I recently offered to pre-screen O’Reilly’s first graphic novel, “Hackerteen: Volume 1: Internet Blackout,” under the caveat that I’d post a review afterwards.
Quick review: I wish I hadn’t committed to write this review. I find Internet Blackout to be offensive to those who enjoy comics, the Internet, and learning.
Full review: I’m a fan of O’Reilly. As a general rule, I’ve found their titles to be authoritative, practical, and a great reference when coding. I’m a daily reader of the O’Reilly Radar blog, and find Tim O’Reilly, the company’s founder, to have an accurate read on the technology industry’s pulse.
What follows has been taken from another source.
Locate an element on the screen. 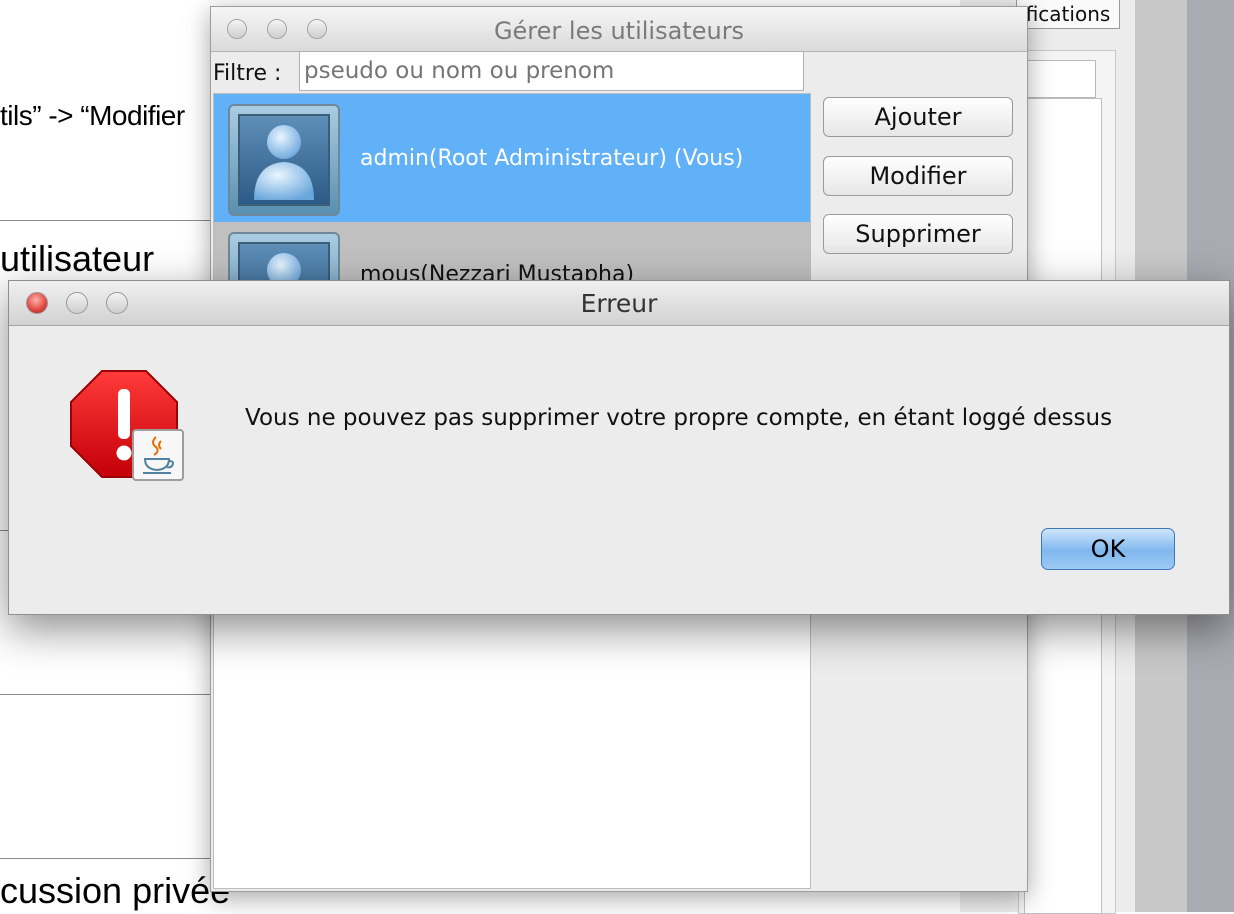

But, somehow, some way, this book happened into being under the label of O’Reilly. And I’m confused. Because, quite plainly, this comic is a mess from top to bottom. It has none of the trappings of the quality or consistency I’ve come to expect from the big O.
It sounds like its creators had a noble intent: “Hackerteen teaches young readers about basic computing and Internet topics, including the potential for victimization. The book is also ideal for parents and teachers who want their children and students to understand the risks of using the Internet and the proper ways to behave online.” Hackerteen is a real organization, with a similar mission, and the book is apparently a product of the group’s efforts.
As a new father myself, I can appreciate wanting to provide some guidance to the youth about online behavior and risks. I just can’t see how this book will do that, and I say that for two reasons.
First, as a comic book, Internet Blackout is not up to par. The reasons are myriad, but here are a select few:
- The story line hops six times on one page in several cases (and repeatedly throughout the book) without some sort of visual signaling, leaving me wondering what is happening page-by-painful-page.
- The artwork is downright sloppy. (Truly, “sloppy” is a kind representation… see page 57 for but one example of degenerative pencilling, crude coloring, and widely varying inking techniques… not to mention poor understanding of human anatomy.)
- Is this a superhero book? Or a book about gifted teens? Because what I see throughout the book confuses me greatly. Outlandish uniforms that even cosplay kids would decry as unimaginative (yet remain more believable than some of the X-Men 3 costumes) populate the same Bizarroverse as the Richie Rich-esque grandmother and the Mayberry-dwelling dad who changes appearance with his every appearance.
Second, as a story in general, I find it speaking down to its audience. We all remember that fateful, humorless time when our parents tried to emulate “the way these kids talk today.” The language was stilted, over-emphasized, and beyond awkward. Or trying to sound culturally aware by referencing yesterday’s star? In many ways, that describes the story line at large, as well as the conversations within Hackerteen. The tone is preachy, the language a bit off (When was the last time you heard anyone, much less someone under 30, use the term “cretin?”), and the drama overblown (soldiers on the battlefield in Iraq are somehow crippled by an Internet attack that doesn’t cripple the cable news channels from broadcasting).
Further, the book’s ending unravels into a series of disconnected vignettes. I’m not sure if those last pages were truly wrapping up the same story line I had been trudging through for the previous 90+ pages, but I didn’t care to double check. I was just happy to be done.
All told, this comic seems to suffer in the same vein as the design and appearance of many open-source, community-driven software projects; the result is a patchwork of unequal, disjointed contributions that you want to cheer on for its effort but would never recommend.
If you’re under 20, though, and reading this and have read the book, please let me know. Maybe a) Internet Blackout really does speak to its target audience, and b) that audience doesn’t pick apart the quality of the artwork. In the meantime, I’ll hope this was an anomaly in the O’Reilly publishing empire.